The Road To Badges & Brass

A deputy works to preserve the untold story of the Oklahoma County Sheriff’s Office.

FacebookTwitterGoogle+
Oklahoma County Sheriff’s Deputy Bradley Wynn displays an artifact at the Oklahoma County Jail. Wynn is working to preserve the artifacts through digital technology.  Photo by Brent Fuchs.

Oklahoma County Sheriff’s Deputy Bradley Wynn displays an artifact at the Oklahoma County Jail. Wynn is working to preserve the artifacts through digital technology.
Photo by Brent Fuchs.

The functions of the office of Sheriff in Oklahoma County date back more than 100 years.

Located in present-day Oklahoma City, this sheriff’s office was in existence pre-statehood, then-Oklahoma Territory of 1890.

“It appears that we may be the oldest organized police department in the state,” says Bradley Wynn, a full-time deputy and the office’s historian.

In operation since 1890, it makes sense that the office has been working on a project collecting and recording photographs, documents and artifacts representative of the agency’s 125-year, 22-sheriff tenure.

Sheriff John Whetsel initiated the idea of researching and recording the past, rich in historical trivia, in 1997. Wynn knew that there was a story to be told and approached the sheriff in 2013 to write a book titled Badges & Brass: The Untold Story of the Oklahoma County Sheriff’s Office. Whetsel officially named him the office’s historian, and Wynn went to work.

While researching for the book, Wynn rediscovered thousands of photos, clippings, journals and numerous artifacts. The growing project now needed a dedicated work space.

“Sheriff Whetsel graciously offered me a rarely used office in the county jail’s administration area,” says Wynn. “The downside was that I would have to keep everything stored in plastic totes to prevent damage from the inevitable ceiling leaks caused by the inmates on the upper floor.”

The Oklahoma County Sheriff’s Office Fraternal Order of Police Lodge #155 purchased and donated protective totes for the collection. All needed office equipment and funding has also been donated, along with Wynn’s donated time.

“I am only able to work on the collection as a volunteer during my days off, or after hours from my full-time work schedule,” he says.

Resurrected records from Oklahoma’s shadier side include infamous killer Roger Dale Stafford and notorious 1920s gangster George “Machine Gun” Kelly.

I am hoping our future jail will incorporate some public use for a museum about our history that can be seen and experienced by guests,”

“I’ve found original files from cases like that of Theodore ‘Ted’ Cole, who would become most famous for escaping from Alcatraz in 1937,” says Wynn. “The files contain his fingerprint cards, mug shots and a handwritten rap sheet from 1924 to the day of his escape.”

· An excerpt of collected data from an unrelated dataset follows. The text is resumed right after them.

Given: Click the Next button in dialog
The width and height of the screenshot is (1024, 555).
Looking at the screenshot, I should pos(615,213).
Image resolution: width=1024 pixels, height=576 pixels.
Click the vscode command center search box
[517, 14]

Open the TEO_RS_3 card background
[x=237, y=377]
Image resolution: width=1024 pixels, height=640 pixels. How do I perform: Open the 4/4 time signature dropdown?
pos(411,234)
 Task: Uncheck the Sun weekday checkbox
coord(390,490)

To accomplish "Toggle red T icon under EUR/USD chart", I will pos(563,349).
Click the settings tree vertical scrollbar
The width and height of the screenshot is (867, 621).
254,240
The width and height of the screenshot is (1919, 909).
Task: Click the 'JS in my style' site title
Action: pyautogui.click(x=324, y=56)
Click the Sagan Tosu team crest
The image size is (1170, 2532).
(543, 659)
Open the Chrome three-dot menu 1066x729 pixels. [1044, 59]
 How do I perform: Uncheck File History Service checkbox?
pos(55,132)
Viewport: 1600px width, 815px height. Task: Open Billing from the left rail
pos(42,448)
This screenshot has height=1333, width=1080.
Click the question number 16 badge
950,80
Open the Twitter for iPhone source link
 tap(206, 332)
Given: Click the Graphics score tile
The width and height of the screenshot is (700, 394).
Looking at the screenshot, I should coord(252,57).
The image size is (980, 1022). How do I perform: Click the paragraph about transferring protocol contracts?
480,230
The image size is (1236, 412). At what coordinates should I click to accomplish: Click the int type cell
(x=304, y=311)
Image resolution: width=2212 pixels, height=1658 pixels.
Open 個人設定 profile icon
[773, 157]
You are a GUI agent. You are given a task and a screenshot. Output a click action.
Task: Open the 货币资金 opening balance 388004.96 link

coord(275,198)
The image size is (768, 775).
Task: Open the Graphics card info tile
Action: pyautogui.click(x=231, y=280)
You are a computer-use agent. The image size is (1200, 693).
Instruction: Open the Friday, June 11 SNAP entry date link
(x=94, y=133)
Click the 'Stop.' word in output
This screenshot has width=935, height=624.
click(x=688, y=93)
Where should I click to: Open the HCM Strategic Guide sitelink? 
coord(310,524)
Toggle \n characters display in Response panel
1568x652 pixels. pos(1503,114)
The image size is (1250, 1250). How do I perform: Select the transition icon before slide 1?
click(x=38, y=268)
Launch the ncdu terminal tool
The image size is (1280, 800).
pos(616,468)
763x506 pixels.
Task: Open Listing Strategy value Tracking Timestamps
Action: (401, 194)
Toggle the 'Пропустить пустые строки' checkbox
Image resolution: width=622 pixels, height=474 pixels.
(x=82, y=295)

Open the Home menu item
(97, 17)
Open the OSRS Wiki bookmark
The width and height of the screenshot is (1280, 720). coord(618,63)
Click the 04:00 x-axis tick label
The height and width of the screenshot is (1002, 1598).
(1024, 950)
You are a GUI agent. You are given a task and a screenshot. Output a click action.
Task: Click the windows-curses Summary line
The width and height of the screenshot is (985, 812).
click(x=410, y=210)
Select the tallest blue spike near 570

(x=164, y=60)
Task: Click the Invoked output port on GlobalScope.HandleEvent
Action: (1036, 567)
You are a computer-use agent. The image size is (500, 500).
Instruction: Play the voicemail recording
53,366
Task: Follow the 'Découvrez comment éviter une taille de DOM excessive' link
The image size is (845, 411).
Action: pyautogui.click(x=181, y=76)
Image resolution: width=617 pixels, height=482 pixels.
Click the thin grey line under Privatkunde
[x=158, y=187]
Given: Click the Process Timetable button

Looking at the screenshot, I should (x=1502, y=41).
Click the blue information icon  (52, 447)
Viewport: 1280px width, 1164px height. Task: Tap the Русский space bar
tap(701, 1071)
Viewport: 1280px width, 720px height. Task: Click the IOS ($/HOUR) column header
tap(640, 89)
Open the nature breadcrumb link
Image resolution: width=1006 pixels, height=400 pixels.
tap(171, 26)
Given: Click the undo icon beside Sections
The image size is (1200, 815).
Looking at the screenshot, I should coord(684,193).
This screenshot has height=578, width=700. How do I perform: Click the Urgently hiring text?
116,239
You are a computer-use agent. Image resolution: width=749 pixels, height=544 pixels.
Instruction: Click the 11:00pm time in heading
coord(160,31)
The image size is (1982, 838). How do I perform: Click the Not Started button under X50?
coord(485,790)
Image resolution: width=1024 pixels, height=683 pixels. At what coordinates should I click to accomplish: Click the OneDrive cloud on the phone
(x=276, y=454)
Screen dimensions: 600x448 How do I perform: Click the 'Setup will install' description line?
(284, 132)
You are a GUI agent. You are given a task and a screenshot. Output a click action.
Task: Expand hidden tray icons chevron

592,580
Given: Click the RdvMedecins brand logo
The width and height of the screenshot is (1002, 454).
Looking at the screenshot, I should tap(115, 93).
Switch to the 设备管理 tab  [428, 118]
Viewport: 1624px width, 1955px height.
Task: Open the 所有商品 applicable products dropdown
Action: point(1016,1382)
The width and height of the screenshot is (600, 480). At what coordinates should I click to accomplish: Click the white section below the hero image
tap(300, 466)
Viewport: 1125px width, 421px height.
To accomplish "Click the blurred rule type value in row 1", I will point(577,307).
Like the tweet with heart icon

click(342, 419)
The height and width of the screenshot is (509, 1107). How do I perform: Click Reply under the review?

Among the articles that have been donated back to the cause are sheriff identification cards and badges from the 1950s, and a Winchester riot shotgun manufactured in 1907.

Most recently discovered are six file cabinets filled with fingerprint cards, mug shots and FBI records from the 1920s and ‘30s, “an amazing era in crime fighting,” adds Wynn.

He says the most impressive part of the collection thus far is hand-written jail ledgers and journals found in the basement; among them are those that were kept by the territorial-elected Sheriff C.H. DeFord, who took office on June 30, 1890.

“We’ve learned about a sheriff we never knew existed,” says Wynn. “And even a murder,” as was the case with Sheriff George Washington Garrison who was shot and killed in Blaine County while attempting to arrest a wanted man in 1908.

The handling of the pieces has been limited to Wynn and an intern, Jason Knight, from the office’s Police Explorers program.

“The majority of what we are working with is in a fragile state, so it is not something that we can just let people physically handle,” says Wynn, adding that the lengthy process of digitally preserving the century-old documents has begun. The goal is to make all of the information available to the public.

Wynn has consulted history professionals and visited numerous museums to learn how to preserve collections similar to this one.

“I am hoping our future jail will incorporate some public use for a museum about our history that can be seen and experienced by guests,” says Wynn.